Está claro que nuestra convivencia pacífica comienza a estar en peligro. La ultraderecha está arrastrando a la derecha y al centro-derecha hacia su terreno ... y no parece que tal inercia pueda frenarse. Así como las lenguas de lava que fluyen lenta e inexorablemente desde las bocas del volcán de La Palma –dejando a su paso una devastación aterradora–, la mala baba que fluye de la Cortes y de los parlamentos autonómicos puede dejar un reguero de tierra quemada difícil de recuperar. Porque, no lo duden, las palabras y las expresiones que estos días escuchamos en los templos de la democracia española calan, y de qué manera, en el resto de la sociedad.
Ya viene de lejos esta deriva, que ha sacado a la luz nuestros peores instintos hasta el punto de que más de 3,5 millones de españoles y españolas votaron en las últimas elecciones generales a la opción más antidemocrática, lo que le regaló un altavoz de 52 escaños en el Congreso de los Diputados. Y, más o menos, se ha producido el mismo fenómeno en los parlamentos autonómicos y en la mayoría de las corporaciones locales de las grandes urbes del país. Gentes que no hace tanto eran motivo de mofa en los programas televisivos de humor político por sus ideas trasnochadas, de los que nos reíamos porque pensábamos que eran los últimos dinosaurios de otra época, ocupan hoy un escaño; y sus soflamas xenófobas, racistas, machistas y homófobas quedan recogidas en los diarios de sesiones de las cámaras en las que medran.
Ya saben que en esta columna no caben determinados nombres propios. Pero ha habido incidentes muy reseñables protagonizados por algunos de ellos. Como esa diputada que acercó su cara a pocos centímetros de una periodista, con una actitud acosadora y perdonavidas que no se puede pasar por alto, sobre todo dada su pertinaz reincidencia en esa pose cuartelera y mafiosa de la que a menudo hace gala. Como tampoco se puede tolerar que otro diputado del mismo color llame «bruja» a una diputada progresista cuando esta defendía una modificación del Código Penal para evitar el acoso, en la puerta de las clínicas, a las mujeres que deciden abortar. Fíjense en el detalle de que este señor, además de un probado aspirante a 'Torquemada', es un juez en excedencia que, hasta en su aspecto, pareciera haber caído en nuestro tiempo directamente desde el siglo XIX.
Ambos han puesto a prueba más de una vez el reglamento del Congreso de los Diputados. Incluso este último, con una actitud entre pueril, arrogante, desafiante y grotesca, consiguió detener el normal desarrollo de la sesión parlamentaria, negándose a abandonar el hemiciclo. Es más, bajó y se sentó en los primeros escaños entre el aplauso de sus colegas de 'botellón'. Un episodio vergonzoso más que corrobora el sentir de este texto que ahora leen. Y también del que leyó al día siguiente la Presidenta del Congreso, Meritxel Batet, que se mostró muy preocupada, y rogó «encarecidamente» a sus señorías que se comporten con «más respeto y más educación» y abandonen «los insultos y las ofensas», lamentado que en «demasiadas ocasiones» la libertad de expresión en esta cámara «ha acabado siendo utilizada de manera inadecuada proyectando insultos y ofensas a personas e instituciones», una deriva que «no nos la podemos permitir como representantes de toda la sociedad española», sentenció Batet.

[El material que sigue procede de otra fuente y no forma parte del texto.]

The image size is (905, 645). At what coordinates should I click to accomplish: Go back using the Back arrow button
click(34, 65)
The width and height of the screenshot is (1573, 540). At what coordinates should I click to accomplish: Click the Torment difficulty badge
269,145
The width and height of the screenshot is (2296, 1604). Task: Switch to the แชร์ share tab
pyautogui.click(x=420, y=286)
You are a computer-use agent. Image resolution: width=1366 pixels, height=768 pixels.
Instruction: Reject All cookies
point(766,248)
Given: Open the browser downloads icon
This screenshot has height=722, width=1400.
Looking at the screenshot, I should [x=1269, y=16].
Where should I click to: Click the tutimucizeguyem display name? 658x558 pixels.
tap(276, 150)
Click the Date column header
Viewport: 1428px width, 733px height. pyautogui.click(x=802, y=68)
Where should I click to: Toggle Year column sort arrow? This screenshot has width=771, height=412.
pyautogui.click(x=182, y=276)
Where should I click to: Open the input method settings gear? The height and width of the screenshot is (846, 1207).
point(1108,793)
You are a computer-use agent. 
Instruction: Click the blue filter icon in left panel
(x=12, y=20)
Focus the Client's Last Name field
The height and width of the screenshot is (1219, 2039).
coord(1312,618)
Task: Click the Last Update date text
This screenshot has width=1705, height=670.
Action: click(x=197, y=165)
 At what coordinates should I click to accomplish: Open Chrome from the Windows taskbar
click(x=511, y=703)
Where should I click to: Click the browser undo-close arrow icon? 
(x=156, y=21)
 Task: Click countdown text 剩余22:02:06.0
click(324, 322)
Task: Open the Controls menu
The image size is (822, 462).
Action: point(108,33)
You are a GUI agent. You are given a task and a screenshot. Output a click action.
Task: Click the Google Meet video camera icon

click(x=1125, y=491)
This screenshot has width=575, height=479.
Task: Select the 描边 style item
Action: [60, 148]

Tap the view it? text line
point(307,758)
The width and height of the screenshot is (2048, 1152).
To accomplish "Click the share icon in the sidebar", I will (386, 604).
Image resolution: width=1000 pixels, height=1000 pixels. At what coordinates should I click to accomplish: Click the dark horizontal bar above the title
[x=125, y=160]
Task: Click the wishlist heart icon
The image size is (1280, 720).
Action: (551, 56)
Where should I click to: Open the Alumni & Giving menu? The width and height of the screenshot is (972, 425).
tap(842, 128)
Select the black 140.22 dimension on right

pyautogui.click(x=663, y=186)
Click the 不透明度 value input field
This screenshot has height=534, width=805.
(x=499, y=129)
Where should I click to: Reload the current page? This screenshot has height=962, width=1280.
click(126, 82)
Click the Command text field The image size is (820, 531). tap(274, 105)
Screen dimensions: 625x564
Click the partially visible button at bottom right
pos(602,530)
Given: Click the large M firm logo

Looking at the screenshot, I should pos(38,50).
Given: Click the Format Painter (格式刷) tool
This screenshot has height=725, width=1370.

Y no, no nos la podemos permitir. Tarde o temprano nos saldrá muy cara. Así que rogaría a la derecha española, sumergida en un infame juego de trileros, con las notables excepciones de Núñez Feijoo en Galicia o Juan Jesús Vivas en Ceuta –que no han dudado un instante en poner coto al desvarío fascista–, que haga honor a su falta de originalidad y copie algo bueno: a su partido hermano en Alemania, dirigido hasta ahora por Ángela Merkel. Que olvide en tiempo récord los consejos escuchados en esa suerte de Convención Nacional en la que se encuentra sumergido –hundido, diría–, a la que ha acudido en loor de multitudes un condenado por corrupción, Nicolás Sarkozy, un Premio Nobel que escribe infinitamente mejor que habla –se atrevió a decir algo así como que «lo importante no es que haya libertad, sino votar bien»– y un expresidente que no da una a derechas ni cuando habla ni cuando escribe. ¡Y aún falta por escuchar a Díaz Ayuso!